** Opening Material supplied block **
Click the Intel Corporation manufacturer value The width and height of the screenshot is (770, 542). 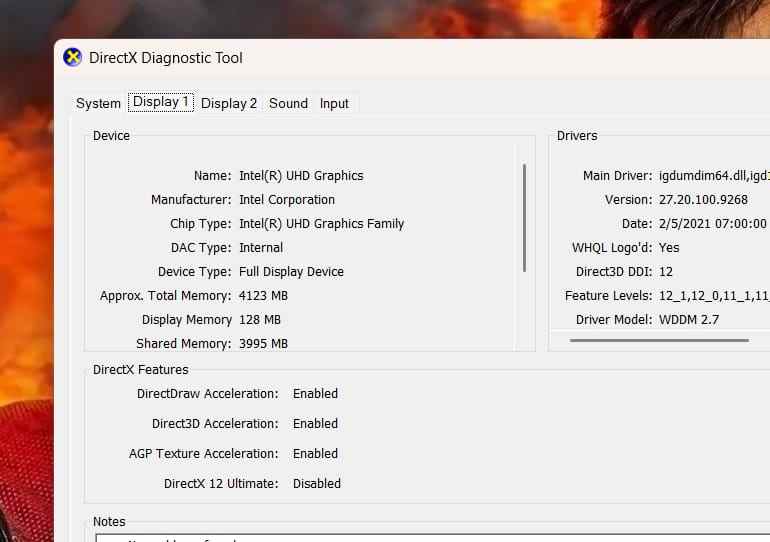coord(287,199)
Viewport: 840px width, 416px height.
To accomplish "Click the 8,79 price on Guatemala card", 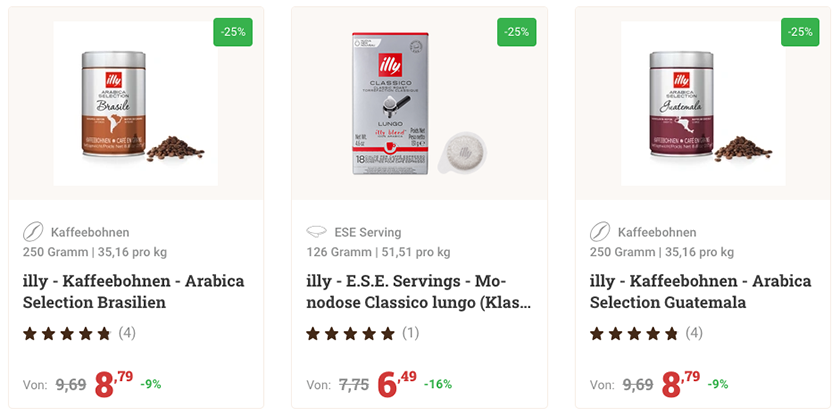I will click(681, 383).

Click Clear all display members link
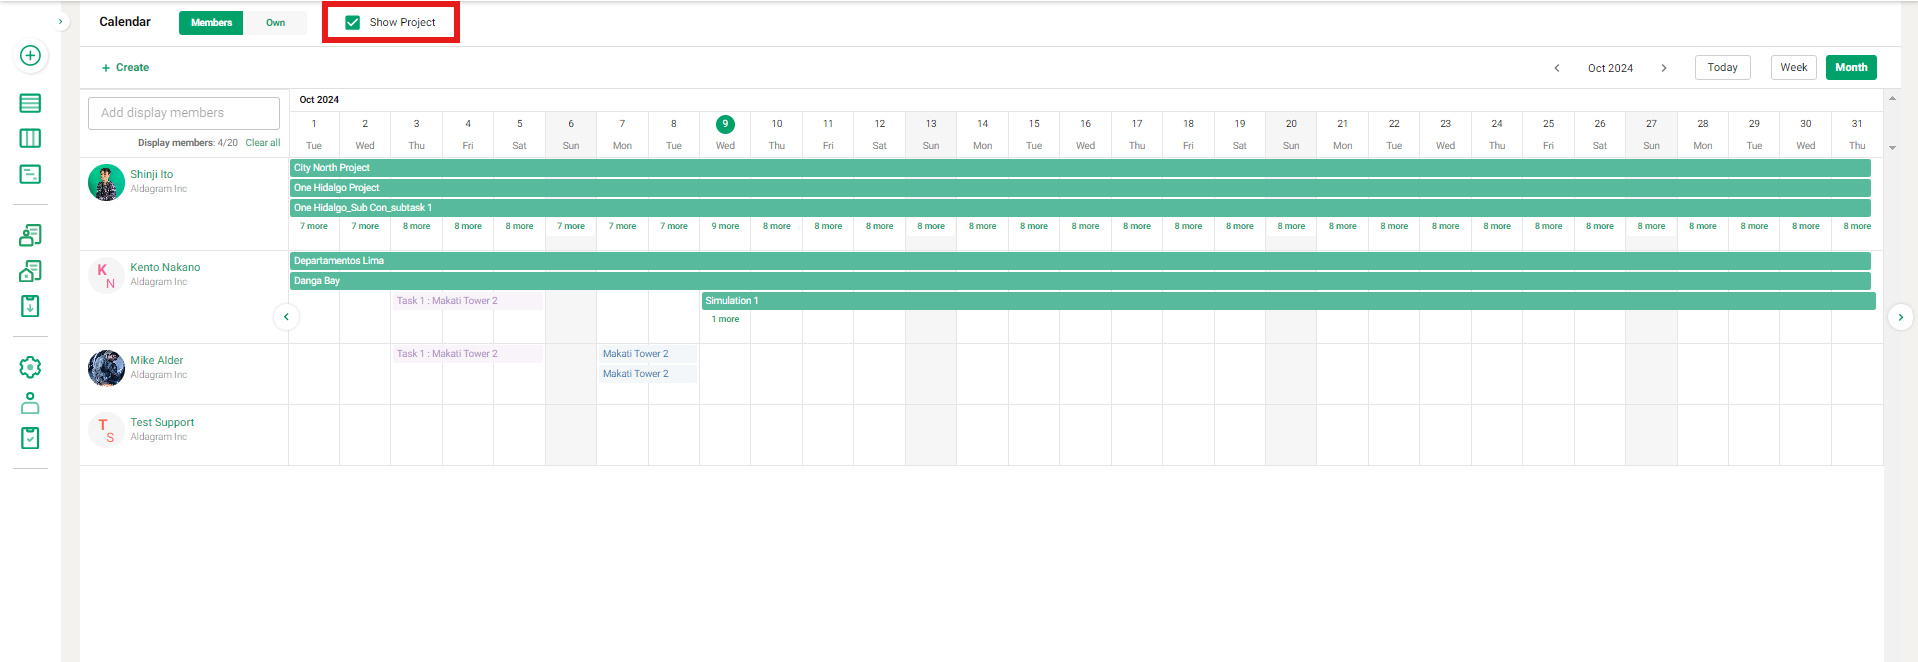pyautogui.click(x=263, y=143)
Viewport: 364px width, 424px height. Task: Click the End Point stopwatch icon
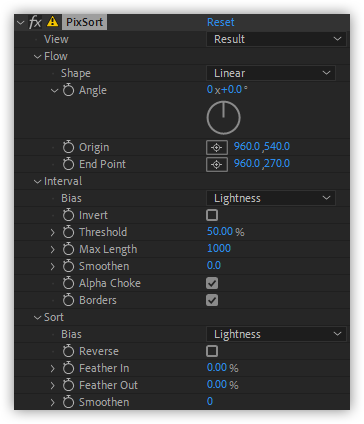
** Closing Material supplied block **
» **Exercise instructions**:
Wherever the string "Viewport" occurs in the listing, return the line it sits on.

» **Expected answer**:
Viewport: 840px width, 416px height.
Viewport: 364px width, 424px height. Task: Click the End Point stopwatch icon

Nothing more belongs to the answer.